Au début, cet anglophone unilingue ne voulait rien savoir de partir pour Val-d'Or. Durant l'été 2006, il a même dit qu'il était prêt à aller jouer en Europe plutôt que de partir au nord du parc de La Vérendrye. Il réclamait une transaction. Le jeune défenseur Kristopher Letang a dû l'appeler pour le rassurer.

«Il avait entendu des rumeurs sur le milieu. Il se demandait s'il allait pouvoir être bien dans un milieu francophone comme Val-d'Or, explique Sylvie Falvo. Mais vite, il s'est placé les pieds. Dès le début, il a aimé ça ici.»

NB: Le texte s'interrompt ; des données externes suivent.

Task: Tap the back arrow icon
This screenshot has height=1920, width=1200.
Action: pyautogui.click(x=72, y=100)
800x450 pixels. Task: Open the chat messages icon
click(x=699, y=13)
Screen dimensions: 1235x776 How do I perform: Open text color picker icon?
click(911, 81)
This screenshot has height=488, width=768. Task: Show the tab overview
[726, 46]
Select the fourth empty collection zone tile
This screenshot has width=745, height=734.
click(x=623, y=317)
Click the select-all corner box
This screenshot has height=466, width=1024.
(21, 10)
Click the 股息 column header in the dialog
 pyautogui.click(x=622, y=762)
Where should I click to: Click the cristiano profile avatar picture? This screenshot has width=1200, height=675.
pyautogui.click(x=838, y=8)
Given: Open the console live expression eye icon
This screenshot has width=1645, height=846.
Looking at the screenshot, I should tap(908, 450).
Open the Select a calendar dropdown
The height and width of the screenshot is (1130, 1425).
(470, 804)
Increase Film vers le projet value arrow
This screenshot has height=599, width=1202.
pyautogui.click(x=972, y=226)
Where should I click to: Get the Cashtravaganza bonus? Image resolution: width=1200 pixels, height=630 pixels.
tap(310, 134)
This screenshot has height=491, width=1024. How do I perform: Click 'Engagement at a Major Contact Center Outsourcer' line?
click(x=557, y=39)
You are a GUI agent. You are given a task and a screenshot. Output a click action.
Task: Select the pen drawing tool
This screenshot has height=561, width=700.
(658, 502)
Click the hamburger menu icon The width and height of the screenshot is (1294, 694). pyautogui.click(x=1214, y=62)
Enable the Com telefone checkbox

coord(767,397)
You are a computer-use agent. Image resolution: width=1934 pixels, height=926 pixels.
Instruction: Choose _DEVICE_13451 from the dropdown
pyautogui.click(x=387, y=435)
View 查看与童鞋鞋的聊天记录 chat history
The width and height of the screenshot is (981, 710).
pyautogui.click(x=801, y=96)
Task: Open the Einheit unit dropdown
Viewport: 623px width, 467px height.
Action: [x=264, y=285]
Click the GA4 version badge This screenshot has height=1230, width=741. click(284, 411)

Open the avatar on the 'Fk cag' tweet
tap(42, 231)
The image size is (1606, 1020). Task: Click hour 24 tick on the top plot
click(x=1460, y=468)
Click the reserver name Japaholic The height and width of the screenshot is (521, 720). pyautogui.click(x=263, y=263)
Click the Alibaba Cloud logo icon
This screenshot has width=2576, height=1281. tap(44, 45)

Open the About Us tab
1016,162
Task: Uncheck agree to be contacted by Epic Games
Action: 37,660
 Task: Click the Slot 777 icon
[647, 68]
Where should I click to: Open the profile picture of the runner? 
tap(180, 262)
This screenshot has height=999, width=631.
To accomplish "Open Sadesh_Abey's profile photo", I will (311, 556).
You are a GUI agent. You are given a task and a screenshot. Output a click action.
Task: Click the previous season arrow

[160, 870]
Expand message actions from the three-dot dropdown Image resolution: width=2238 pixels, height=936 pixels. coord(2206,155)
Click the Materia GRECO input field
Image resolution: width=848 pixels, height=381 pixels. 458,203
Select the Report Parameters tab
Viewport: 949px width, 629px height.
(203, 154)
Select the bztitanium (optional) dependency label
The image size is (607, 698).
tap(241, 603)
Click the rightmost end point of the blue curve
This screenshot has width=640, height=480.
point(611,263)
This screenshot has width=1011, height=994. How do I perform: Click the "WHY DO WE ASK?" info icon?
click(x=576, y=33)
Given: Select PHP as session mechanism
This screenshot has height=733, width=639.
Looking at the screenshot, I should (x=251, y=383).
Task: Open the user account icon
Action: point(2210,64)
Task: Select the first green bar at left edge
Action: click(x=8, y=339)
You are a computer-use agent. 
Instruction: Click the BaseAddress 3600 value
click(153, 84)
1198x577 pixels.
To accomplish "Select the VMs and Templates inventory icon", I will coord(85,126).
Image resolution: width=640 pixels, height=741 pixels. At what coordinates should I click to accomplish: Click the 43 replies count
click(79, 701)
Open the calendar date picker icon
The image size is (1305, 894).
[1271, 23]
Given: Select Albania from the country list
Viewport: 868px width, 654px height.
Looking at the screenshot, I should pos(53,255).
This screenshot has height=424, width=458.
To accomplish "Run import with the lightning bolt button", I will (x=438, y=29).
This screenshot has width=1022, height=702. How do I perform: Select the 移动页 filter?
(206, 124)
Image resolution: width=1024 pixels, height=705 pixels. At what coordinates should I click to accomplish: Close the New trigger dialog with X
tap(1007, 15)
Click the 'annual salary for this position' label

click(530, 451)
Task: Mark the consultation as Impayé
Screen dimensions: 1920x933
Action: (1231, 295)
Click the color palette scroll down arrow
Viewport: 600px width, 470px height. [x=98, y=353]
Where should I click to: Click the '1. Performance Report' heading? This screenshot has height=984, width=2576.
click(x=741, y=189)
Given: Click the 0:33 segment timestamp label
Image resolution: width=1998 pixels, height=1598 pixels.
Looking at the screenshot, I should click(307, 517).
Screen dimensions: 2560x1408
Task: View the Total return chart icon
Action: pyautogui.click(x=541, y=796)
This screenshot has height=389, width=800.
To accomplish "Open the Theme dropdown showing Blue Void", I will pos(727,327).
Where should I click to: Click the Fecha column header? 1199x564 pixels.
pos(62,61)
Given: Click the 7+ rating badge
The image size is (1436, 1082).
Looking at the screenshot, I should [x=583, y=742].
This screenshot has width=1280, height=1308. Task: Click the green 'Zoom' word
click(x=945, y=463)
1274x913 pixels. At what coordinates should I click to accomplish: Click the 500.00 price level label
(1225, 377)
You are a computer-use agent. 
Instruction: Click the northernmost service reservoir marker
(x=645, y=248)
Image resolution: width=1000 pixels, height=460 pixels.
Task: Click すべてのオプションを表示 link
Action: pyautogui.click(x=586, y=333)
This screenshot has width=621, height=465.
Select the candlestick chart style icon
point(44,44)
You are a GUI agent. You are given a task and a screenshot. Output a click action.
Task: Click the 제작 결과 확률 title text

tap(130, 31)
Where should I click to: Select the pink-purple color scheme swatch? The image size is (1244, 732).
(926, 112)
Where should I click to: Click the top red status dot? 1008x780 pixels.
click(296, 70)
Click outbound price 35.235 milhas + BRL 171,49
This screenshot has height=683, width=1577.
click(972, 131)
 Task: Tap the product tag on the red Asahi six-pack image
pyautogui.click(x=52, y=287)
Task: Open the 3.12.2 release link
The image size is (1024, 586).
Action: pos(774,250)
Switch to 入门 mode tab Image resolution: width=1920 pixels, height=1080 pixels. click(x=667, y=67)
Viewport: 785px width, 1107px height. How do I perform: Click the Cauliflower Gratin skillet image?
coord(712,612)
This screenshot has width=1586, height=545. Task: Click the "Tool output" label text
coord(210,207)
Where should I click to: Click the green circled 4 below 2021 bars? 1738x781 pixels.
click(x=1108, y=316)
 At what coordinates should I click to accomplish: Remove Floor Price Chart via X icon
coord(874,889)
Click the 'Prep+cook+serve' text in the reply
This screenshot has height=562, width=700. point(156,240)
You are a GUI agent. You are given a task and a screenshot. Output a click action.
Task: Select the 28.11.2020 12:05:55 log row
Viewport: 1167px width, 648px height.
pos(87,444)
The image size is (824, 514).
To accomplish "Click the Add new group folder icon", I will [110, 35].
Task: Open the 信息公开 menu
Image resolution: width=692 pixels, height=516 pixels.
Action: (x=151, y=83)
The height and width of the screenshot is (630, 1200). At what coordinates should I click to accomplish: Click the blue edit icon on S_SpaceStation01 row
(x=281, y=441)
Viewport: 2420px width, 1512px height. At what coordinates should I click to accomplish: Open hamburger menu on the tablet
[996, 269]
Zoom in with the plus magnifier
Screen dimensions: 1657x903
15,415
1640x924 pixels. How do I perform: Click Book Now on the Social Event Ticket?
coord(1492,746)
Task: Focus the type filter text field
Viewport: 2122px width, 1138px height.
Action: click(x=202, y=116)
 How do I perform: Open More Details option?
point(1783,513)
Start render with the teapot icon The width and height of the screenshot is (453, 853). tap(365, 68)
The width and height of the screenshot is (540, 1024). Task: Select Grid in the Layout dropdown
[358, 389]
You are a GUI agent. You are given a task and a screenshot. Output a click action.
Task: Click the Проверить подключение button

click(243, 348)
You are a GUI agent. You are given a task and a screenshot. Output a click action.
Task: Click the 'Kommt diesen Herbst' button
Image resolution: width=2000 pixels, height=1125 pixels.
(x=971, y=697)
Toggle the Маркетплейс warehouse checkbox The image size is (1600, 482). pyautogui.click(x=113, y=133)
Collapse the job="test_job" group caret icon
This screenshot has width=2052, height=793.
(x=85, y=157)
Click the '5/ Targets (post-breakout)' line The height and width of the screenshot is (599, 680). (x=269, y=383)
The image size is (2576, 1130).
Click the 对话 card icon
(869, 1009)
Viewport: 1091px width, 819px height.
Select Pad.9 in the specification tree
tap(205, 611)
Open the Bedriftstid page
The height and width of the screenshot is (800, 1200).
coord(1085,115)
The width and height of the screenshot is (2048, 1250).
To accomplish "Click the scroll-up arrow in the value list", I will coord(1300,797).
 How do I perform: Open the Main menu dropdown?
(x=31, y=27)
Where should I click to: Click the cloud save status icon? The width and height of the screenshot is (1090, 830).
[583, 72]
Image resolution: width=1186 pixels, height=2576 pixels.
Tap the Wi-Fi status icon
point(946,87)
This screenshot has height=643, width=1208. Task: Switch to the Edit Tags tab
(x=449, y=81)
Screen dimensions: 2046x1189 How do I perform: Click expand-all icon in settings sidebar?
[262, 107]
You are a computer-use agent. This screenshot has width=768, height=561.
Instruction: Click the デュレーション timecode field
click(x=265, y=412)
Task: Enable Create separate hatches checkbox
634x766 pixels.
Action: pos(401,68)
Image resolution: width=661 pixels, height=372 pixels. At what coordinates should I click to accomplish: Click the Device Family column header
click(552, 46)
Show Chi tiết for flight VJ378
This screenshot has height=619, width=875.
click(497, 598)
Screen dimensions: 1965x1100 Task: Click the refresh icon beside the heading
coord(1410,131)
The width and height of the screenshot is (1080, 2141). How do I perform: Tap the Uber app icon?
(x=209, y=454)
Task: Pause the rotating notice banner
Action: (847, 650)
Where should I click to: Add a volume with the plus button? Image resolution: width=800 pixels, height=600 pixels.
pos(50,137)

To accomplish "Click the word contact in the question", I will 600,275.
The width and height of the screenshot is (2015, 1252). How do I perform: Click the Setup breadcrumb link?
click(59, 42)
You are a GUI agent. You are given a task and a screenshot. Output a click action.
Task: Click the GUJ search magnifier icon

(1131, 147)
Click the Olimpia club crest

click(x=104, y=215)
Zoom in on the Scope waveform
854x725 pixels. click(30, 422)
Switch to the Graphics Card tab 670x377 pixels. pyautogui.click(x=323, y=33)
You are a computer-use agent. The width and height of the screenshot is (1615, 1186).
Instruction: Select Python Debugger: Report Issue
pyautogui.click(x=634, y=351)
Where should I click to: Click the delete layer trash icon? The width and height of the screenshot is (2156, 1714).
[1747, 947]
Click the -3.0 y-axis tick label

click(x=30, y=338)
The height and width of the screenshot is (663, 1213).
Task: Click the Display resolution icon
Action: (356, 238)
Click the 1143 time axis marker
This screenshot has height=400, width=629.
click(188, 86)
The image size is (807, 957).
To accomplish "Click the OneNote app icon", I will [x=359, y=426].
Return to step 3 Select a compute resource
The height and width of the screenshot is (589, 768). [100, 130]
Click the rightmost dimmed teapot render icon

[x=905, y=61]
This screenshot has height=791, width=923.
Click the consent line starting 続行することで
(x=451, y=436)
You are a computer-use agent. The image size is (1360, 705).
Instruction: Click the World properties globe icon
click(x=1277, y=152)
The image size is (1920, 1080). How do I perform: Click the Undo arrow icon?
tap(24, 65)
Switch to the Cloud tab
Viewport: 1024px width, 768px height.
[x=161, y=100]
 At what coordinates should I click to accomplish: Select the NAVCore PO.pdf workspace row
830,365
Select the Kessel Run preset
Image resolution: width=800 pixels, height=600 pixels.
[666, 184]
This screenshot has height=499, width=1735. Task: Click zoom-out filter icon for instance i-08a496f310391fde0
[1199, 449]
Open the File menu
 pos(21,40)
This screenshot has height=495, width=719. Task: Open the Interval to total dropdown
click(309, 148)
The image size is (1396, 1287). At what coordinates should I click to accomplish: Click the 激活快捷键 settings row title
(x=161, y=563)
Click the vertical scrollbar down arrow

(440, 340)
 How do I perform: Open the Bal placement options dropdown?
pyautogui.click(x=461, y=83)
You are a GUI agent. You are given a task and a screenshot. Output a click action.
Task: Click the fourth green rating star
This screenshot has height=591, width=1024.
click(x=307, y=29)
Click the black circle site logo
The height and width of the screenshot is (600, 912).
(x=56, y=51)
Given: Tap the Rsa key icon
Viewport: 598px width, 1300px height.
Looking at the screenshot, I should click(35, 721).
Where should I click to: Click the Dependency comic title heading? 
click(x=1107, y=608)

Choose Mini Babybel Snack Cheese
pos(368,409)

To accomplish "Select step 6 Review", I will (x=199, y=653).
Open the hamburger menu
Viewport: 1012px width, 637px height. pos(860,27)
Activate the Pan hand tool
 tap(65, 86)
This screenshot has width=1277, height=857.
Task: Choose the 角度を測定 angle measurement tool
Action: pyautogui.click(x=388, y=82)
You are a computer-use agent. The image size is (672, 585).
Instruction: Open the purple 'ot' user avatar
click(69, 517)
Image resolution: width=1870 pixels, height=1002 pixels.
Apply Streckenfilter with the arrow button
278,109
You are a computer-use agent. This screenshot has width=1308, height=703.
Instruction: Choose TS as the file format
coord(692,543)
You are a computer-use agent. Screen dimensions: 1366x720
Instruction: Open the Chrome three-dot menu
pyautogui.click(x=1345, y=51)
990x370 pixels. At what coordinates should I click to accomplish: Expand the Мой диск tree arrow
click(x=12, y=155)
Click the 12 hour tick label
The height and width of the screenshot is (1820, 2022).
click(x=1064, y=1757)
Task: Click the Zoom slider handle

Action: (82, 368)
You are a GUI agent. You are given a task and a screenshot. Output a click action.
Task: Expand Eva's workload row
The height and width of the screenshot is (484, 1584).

Tout de suite, Marchand s'est plu dans sa famille d'accueil. L'équipe lui a trouvé des tuteurs pour qu'il puisse poursuivre ses études en anglais. Il a même pris goût à l'Abitibi. «Il adorait le steak d'orignal», note Mme Falvo. Les choses se sont aussi vite placées sur la glace.

«La première chose qui me vient à l'esprit quand il est question de Brad, c'est que c'est tout un compétiteur, lance son entraîneur d'alors, Éric Lavigne. C'est l'un des gars que j'ai entraînés dans ma carrière qui est le plus gamer. C'est-à-dire que dans les matchs importants, quand il fallait un gros but, un jeu important, il était tout le temps là quand ça arrivait.»

L'allumette

Éric Lavigne se souvient plus particulièrement d'un match durant les séries de 2007. Les Foreurs perdaient 3 matchs à 1 contre Cap-Breton. C'était la prolongation. La petite équipe de Val-d'Or était à un but d'être éliminée, lorsqu'un joueur a enfilé le but gagnant. C'était Brad Marchand. Ensuite, les Foreurs ont remonté la pente et remporté la série.

«La foule était tellement contre lui à Cap-Breton. Il y avait eu une avalanche de bouteilles d'eau lancées en sa direction quand il avait marqué, raconte Lavigne. Je me souviens de sa face, de son sourire. Il avait donc du fun dans ce contexte-là! Je le revois sortir de la patinoire après le match; il s'amusait à éviter les bouteilles d'eau...»

«Il était un joueur-clé de l'équipe avec Kristopher Letang. Brad, c'était notre allumette, rappelle Lavigne. Il était efficace à l'attaque. Ç'a été un gros morceau pour les Foreurs.»

Puis Marchand est parti terminer sa carrière junior avec les Mooseheads d'Halifax. L'attaquant de 5'9 a forcé la porte des Bruins de Boston; une équipe a toujours besoin d'une allumette.

Marchand s'est bâti une réputation peu enviable au fil des ans dans la Ligue. Mais c'est certainement à Montréal qu'il suscite le plus de huées. L'animosité s'est peut-être installée en 2010 quand P.K. Subban lui a asséné une mise en échec dévastatrice. Les deux joueurs se sont toujours cherché noise depuis.

Chose certaine, Marchand aura au moins deux admirateurs au Centre Bell pour ces séries. Josée Falvo et son mari vont assister à l'un des matchs la semaine prochaine. La foule aura beau huer Marchand tant qu'elle le veut, la famille de Val-d'Or ne va pas broncher.

«Quand je le vois sur la glace, je ne vois pas le joueur. Je vois le garçon qu'on a hébergé, dit Josée Falvo. Ça me rappelle de bons souvenirs.»